* _READING TEXT_:
[BEGIN]

Hambanthota
When the Kingdom of Ruhuna was established it received many travellers and traders from Siam, China and Indonesia who sought anchorage in the natural harbor at Godawaya, Ambalantota. The ships or large boats these traders travelled in were called "Sampans" and thota means port or anchorage so the port where sampans anchor came to be known as Sampantota (which is now known as Godawaya). After some time the area came to be called Hambantota.[2]
Hambantota District is part of the traditional south known as Ruhuna. In ancient times this region, especially Hambantota and the neighboring areas was the centre of a flourishing civilization. Historical evidence reveals that the region in that era was blessed with fertile fields and a stupendous irrigation network. Hambantota was known by many names Mahagama, Ruhuna and Dolos dahas rata.
About 200 BC, the first Kingdom of Sri Lanka was flourishing in the north central region of Anuradhapura.

[END]

* _INFORMATION SUPPLIED_:
[BEGIN]

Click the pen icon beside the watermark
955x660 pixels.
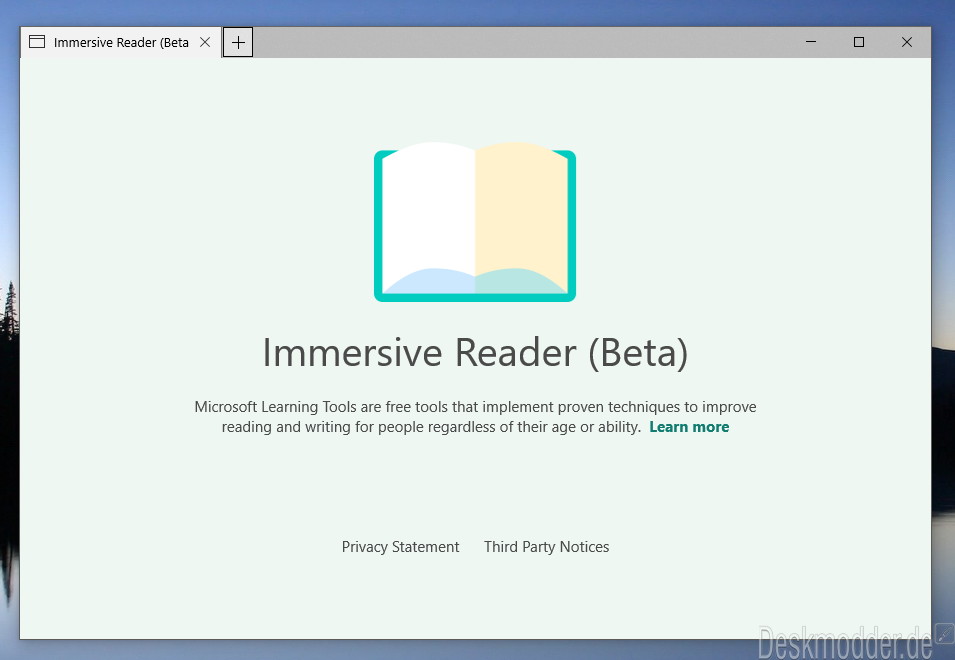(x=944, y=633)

[END]
[BEGIN]

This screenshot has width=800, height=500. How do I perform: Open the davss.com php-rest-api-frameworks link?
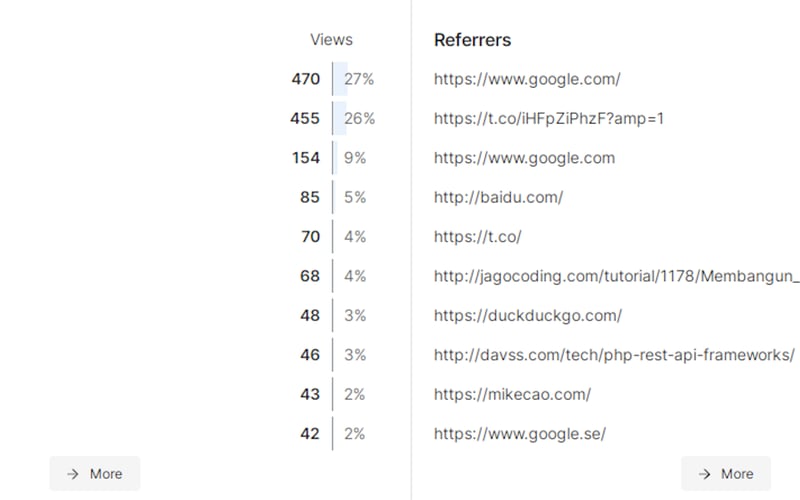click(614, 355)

[END]

* _WHAT IS ASKED_:
a) According to the text on Hambantota, what does "thota" mean?
b) Reproduce part of the Hambantota text word for word, beginning at the words "Hambanthota" and stopping after "Dolos dahas rata.".

* _THE SOLUTIONS_:
a) Port or anchorage.

b)
Hambanthota
When the Kingdom of Ruhuna was established it received many travellers and traders from Siam, China and Indonesia who sought anchorage in the natural harbor at Godawaya, Ambalantota. The ships or large boats these traders travelled in were called "Sampans" and thota means port or anchorage so the port where sampans anchor came to be known as Sampantota (which is now known as Godawaya). After some time the area came to be called Hambantota.[2]
Hambantota District is part of the traditional south known as Ruhuna. In ancient times this region, especially Hambantota and the neighboring areas was the centre of a flourishing civilization. Historical evidence reveals that the region in that era was blessed with fertile fields and a stupendous irrigation network. Hambantota was known by many names Mahagama, Ruhuna and Dolos dahas rata.